# [Reading text]
★ ★ ★ ★ ★ ★ ★

Tax
Investors Sue Film Investment Firm Amid Avoidance Claims - Report
Reports claim that investors, bankers and celebs are suing a film investment firm over schemes that were branded as tax avoidance.
Bankers, athletes and celebrities are suing investment firm
Ingenious
Media, saying that they were misled about investments in the
film industry that were later branded as tax avoidance schemes by
the UK government, according to media reports.
Dozens of traders and managers from Goldman Sachs, Lloyds Banking
Group, HSBC, Credit Suisse and other banks are among
approximately 500 investors taking part in the London lawsuit,
according to court documents released earlier this month.
Celebrities, including British composer Andrew Lloyd-Webber,
musician Robbie Williams, former football stars David Beckham and
Gary Lineker, are also among the claimants. (Sources:
Bloomberg, Financial Times.)
The UK government has cracked down on the misuse of movie tax
breaks in recent years. The Treasury expanded tax relief for
films in 1997 to boost the British film industry, but loopholes
in the system were widely abused.
Ingenious Media, whose movies include the Life of Pi and
Avatar, ran investment plans focused on films that were
designed to be tax efficient, according to court documents.
Investors say, however, that Ingenious Media “made
representations of fact which were false and which they had no
reasonable grounds for believing were true” while promoting the
plans. This induced the claimants into joining the plans and
losing money, they said.
Ingenious denies that the plans were set up as a tax dodge and is
in its own legal battle with the UK tax authorities over the
issue. A specialist tax court ruled in August 2016 that some
parts of the investments were eligible for tax relief and others
were not, with both sides claiming victory. A spokesperson for
Ingenious said that they were confident of validating the rest of
the investment vehicles at a hearing next March.

★ ★ ★ ★ ★ ★ ★

# [Provided material]

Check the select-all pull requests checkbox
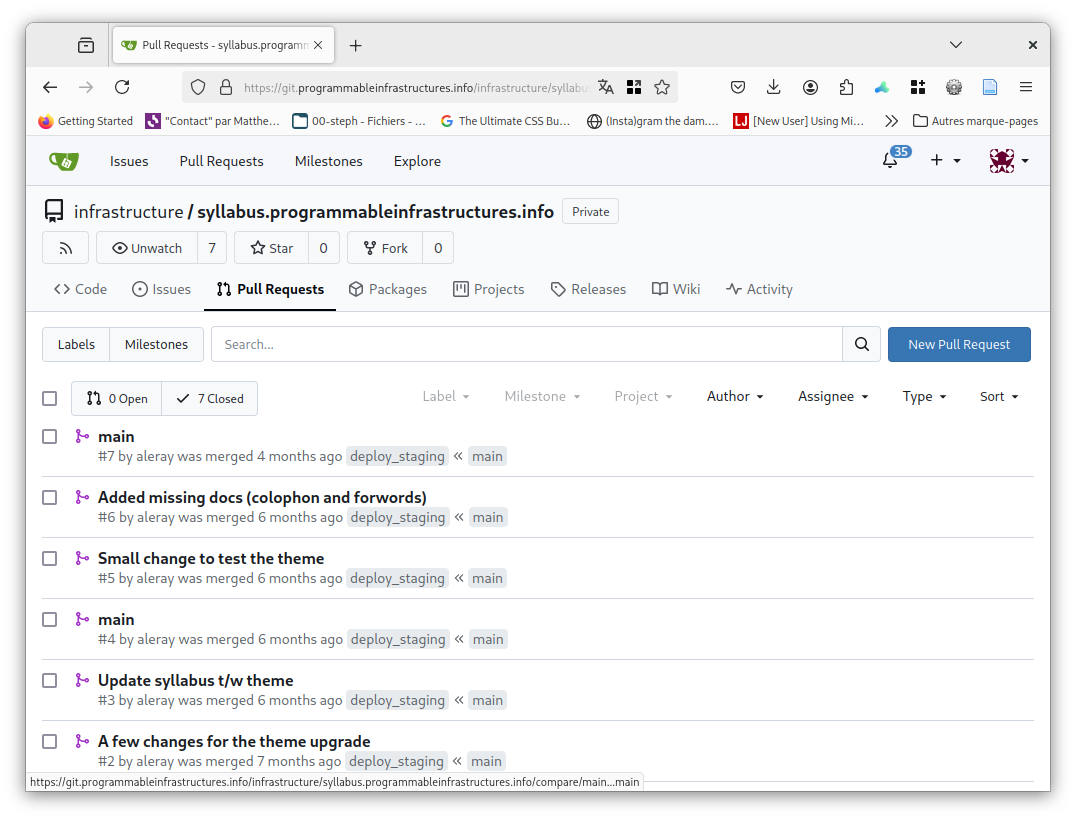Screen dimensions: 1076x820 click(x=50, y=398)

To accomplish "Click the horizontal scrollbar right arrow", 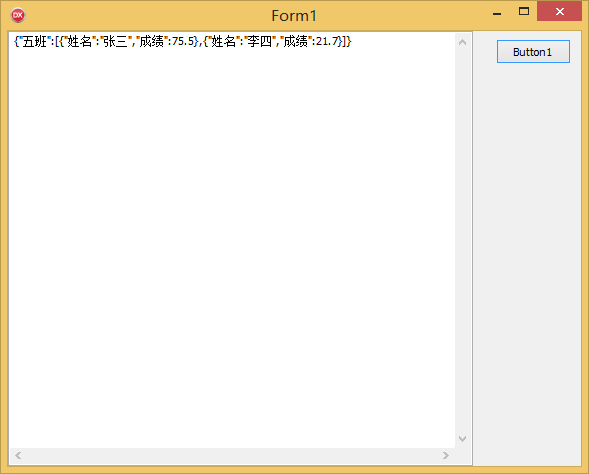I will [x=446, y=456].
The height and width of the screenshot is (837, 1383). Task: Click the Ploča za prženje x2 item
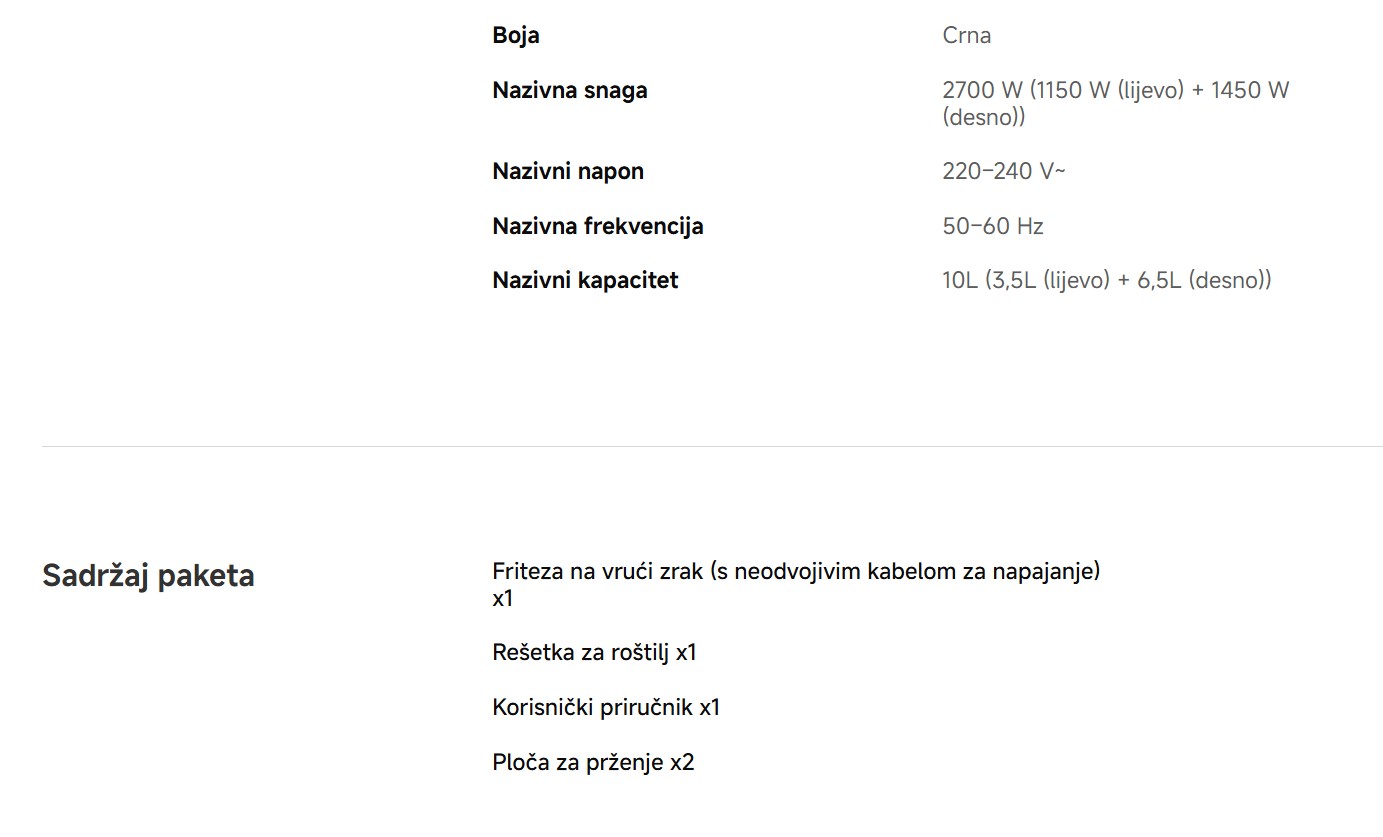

★ ★ ★ ★ ★ ★ ★

# [Set tasks]
(A) List every bank the Ingenious Media article names as employing traders and managers who joined the lawsuit.
(B) Rewrite everything in the Ingenious Media article from "Celebrities, including British" down to "were widely abused.", putting "Exchequer" in place of "Treasury".
(C) According to the Ingenious Media article, in what year did the Treasury expand tax relief for films?

# [Solutions]
(A) Goldman Sachs, Lloyds Banking Group, HSBC, Credit Suisse

(B)
Celebrities, including British composer Andrew Lloyd-Webber,
musician Robbie Williams, former football stars David Beckham and
Gary Lineker, are also among the claimants. (Sources:
Bloomberg, Financial Times.)
The UK government has cracked down on the misuse of movie tax
breaks in recent years. The Exchequer expanded tax relief for
films in 1997 to boost the British film industry, but loopholes
in the system were widely abused.

(C) 1997